Gerçekten çok ilginç bir konuyu dile getirmiş. İnsanın yaşama gayesini şimdilik bir tarafa bırakırsak birey olarak sadece kendisi için yaşaması, sadece kendi zevkleri ve kendi geleceği için yaşaması elbette ki beşer sıfatıyla değil ama bir insan olarak yaşama gayesine uygun bir hayat değildir. Enver Bey’in hatırlattığı gibi, bir işçinin bir patron için 25 yılını vermesi-belki patronun bir işçiye 25 sene maaş vermesi olarak da düşünülebilir- örneğinin yanında bir anne-babanın çocukları için bir ömür feda etmesini nasıl değerlendirebiliriz. Çocuğuna iyi bir gelecek hazırlamak için, yemesinden içmesinden,lüksünden kısarak kendi dünyasını ve ahiretini feda edecek kadar bir fedakarlık sergilemesi de aynı bireyci insanın yaptığı bir davranış türüdür. Bu tür davranışlar da Batı’da pek görülmez. Bizde her anne-baba nerdeyse kendinden geçerek adete çocukları için yaşar. Ama aynı özveri niçin başkalaları için olmaz. Bir toplum olarak tehdit altında yaşarken niçin çok az insan hariç herkes nemelazımcı davranışlar sergiler. Ben sorunun sadece insanın özellikle modern hayatla birlikte kendi zevkleri için yaşaması, başkaları için kendini yakmamasında toplumun birbirine karşı güven eksikliği olduğunu da düşünüyorum. Elbette ki İslam sosyal bir dindir, birey olarak hem kendinden hem ailesinden ve çevresinden hem de bütün insanlardan sorumludur. İnsanın sürekli mantık çerçevesinde yaşaması, hayatta hiçbir risk almaması, gelecek kaygısıyla sürekli mal biriktirmesi istenen bir hayat değildir. Evet, insan bazen başkaları için de kendini yakmalıdır ama zannediyorum aynı hedefe koşan insanlar arasında bir güven sorunu da var demektir, biraz da kolaycılık. Demokrasiyi savunan, darbeye karşı çıkan on milyonlar varken bir avuç insan tepki koyuyorsa bir arıza var demektir. Ama zannediyorum bu durum insanın doğasında var. Bütün grup çalışmalarında, üniversite faaliyetlerinde lokomotif görevi gören iki veya üç kişidir. Bu da böyle bir şey olsa gerek. Nasıl olsa birileri bizim yerimize de çalışıyor ya da tepki koyuyor…

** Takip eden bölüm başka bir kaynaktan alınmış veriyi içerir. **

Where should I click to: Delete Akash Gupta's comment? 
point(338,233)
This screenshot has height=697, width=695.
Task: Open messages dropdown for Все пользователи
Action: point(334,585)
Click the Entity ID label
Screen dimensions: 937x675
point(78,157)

Yazan:özlem Tarih: Oca 23, 2010 | Reply
Kerem Bey’e,
ben dini bir hayat tarzı yaşayanlara özellikle İslam dinini yaşayan insanlara direnmeye benin ötesinde biz için mücadele etmeyi çok yakıştırıyorum. Ancak müslümanlar uzun zamandır batı karşısında maddi, manevi , düşünsel üstünlüklerini yitirdiler bir nevi içlerine kapandılar, neredeyse ötteki ile karşılaşmaktan dahi korkar oldular. Bu halden silkinip, çözüm üreten bir yola girmek zaman alacak gibi gözüküyor. Ancak şunu da görmeliyiz ki bu ülkede son zamanlarda belli konularda direnen insan tipi ekseriya seküler kesimden gelenler oldu. Bunu mutlak bir üstünlük anlamında söylemiyorum ama darbeye direnme, mücadele etme anlamında belki islami kesim dahi onların arkasına sığınarak yol aldı alıyor. Batı’da da doğuda da dinsel bir yaşamın ötesinde bireysel olarak ya da grup olarak direnen, müthiş fedakarlıklar yapan bir sürü insan görebiliyoruz ancak modernizmin ve postmodernizmin yıkıcılığı altında bu çabalar yetmiyor. İsrail’e tüm dış yardımlarının %30 unu veren bir Amerikan hükümetini destekleyen Amerikan halkının karşısında Rachel Corrie sadece bizim gibi direnen insanlara moral destek olabilir , Amerikan gerçeğini değiştiremez. Burada insanlığın yepyeni bir umuda belki Ali Şeriatinin dediği gibi bir öze dönüşe ya da belki daha farklı şeylere ihtiyacı var. Bunu yaparken eitk yaşayan diğer insanları görmek, onlarla birlikte hareket etmek ve kendi hayatımızın dışında da hayatlar kendi ahlak anlayışımızın dışında da etik yaşayan insanlar olduğunu unutmamak çok önemli. Sezarın hakkını sezar a vermeli. Balyoz’daki hedef alınan gazeteciler listesine bakın bir kaç dindar insan dışında kaç kişi var islami bir hayat yaşayan. Bu çabayı da taktir ediyorum. Ama bugün bu insanların yanında yüzbinler yoksa mesela bir taraf gazetesi 500 bin değil de 50 bin tirajla çıkıyorsa bunu bizim kadar taraf gazetesinin de düşünebilmesi lazım neden acaba diye.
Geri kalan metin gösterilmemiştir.